==== DOCUMENT SECTION ====
One such example is Ant Financial. Their credit scoring system has enabled the company to issue loans even without collateral, thanks to their accurate credit scoring. It is in sharp contrast to the past decades where risk assessment could take weeks or even months. Nowadays, artificial intelligence algorithms can execute the task in real-time, enabling quicker decision-making and better profitability for service providers.
The introduction of technology on financial services has also seen the emergence of Robo advisory services. These are digital investment and wealth management service providers that deploy algorithms to give clients investment advice that is hinged on lowering costs and increasing accessibilities.
They utilize robotic process automation to allocate assets optimally and maintain rewarding investment portfolios for clients. The major benefit of using Robo advisory services is that they are offered at affordable fees and require minimum natural effort.
To sum up, lest look through the technologies once again and find out what it is, what pros and cons it has.
==== EXTRACTED ENTRIES ====
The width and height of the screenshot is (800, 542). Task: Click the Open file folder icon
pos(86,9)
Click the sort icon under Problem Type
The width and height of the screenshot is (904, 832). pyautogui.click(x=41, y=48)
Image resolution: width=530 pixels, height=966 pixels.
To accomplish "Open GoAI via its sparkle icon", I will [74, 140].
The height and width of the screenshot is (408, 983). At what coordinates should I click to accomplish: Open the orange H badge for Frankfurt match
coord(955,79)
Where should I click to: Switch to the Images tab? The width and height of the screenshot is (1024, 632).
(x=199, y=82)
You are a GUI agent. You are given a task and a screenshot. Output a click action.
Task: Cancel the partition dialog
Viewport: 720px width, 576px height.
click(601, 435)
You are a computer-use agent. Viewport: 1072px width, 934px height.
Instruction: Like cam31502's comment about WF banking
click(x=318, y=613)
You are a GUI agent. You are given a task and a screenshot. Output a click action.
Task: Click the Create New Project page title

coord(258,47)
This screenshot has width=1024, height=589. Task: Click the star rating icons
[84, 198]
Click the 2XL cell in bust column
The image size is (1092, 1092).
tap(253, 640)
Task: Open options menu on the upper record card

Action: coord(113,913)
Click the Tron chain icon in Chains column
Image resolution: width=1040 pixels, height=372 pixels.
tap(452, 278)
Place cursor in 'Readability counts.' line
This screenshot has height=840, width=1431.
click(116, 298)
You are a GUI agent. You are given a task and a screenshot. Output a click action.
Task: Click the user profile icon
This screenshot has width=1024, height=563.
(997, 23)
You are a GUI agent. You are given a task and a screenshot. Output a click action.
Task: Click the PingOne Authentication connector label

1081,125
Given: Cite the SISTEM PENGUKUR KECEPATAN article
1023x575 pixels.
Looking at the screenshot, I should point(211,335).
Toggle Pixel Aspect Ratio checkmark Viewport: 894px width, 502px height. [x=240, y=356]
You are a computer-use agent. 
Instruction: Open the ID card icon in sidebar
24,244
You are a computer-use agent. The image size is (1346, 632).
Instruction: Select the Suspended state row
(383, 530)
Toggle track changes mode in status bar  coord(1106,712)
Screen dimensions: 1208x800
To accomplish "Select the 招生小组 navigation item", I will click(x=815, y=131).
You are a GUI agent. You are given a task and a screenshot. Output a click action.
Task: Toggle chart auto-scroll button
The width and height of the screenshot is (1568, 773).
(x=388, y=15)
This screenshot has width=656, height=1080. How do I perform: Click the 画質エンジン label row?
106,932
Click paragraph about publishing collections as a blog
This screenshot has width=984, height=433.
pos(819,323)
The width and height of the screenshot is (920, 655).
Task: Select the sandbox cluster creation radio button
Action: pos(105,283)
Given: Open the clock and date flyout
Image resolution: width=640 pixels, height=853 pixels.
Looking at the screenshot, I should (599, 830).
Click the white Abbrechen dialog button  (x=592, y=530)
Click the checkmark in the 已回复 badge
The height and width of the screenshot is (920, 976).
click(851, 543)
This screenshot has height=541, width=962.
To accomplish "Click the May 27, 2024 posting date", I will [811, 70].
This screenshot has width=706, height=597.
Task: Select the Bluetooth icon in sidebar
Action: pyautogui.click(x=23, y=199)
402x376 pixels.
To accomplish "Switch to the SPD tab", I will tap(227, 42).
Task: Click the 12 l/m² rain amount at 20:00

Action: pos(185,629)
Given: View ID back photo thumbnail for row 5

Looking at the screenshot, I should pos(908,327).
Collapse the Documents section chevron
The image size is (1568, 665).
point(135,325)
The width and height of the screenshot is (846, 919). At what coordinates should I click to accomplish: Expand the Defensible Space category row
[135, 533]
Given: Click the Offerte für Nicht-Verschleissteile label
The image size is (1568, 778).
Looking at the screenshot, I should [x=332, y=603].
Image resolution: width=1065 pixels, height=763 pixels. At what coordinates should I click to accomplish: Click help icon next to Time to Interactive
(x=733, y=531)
====
== WHAT IS REQUIRED ==
In the passage on technology in financial services, what has Ant Financial's credit scoring system enabled the company to do?

== EXERCISE RESPONSE ==
Issue loans even without collateral.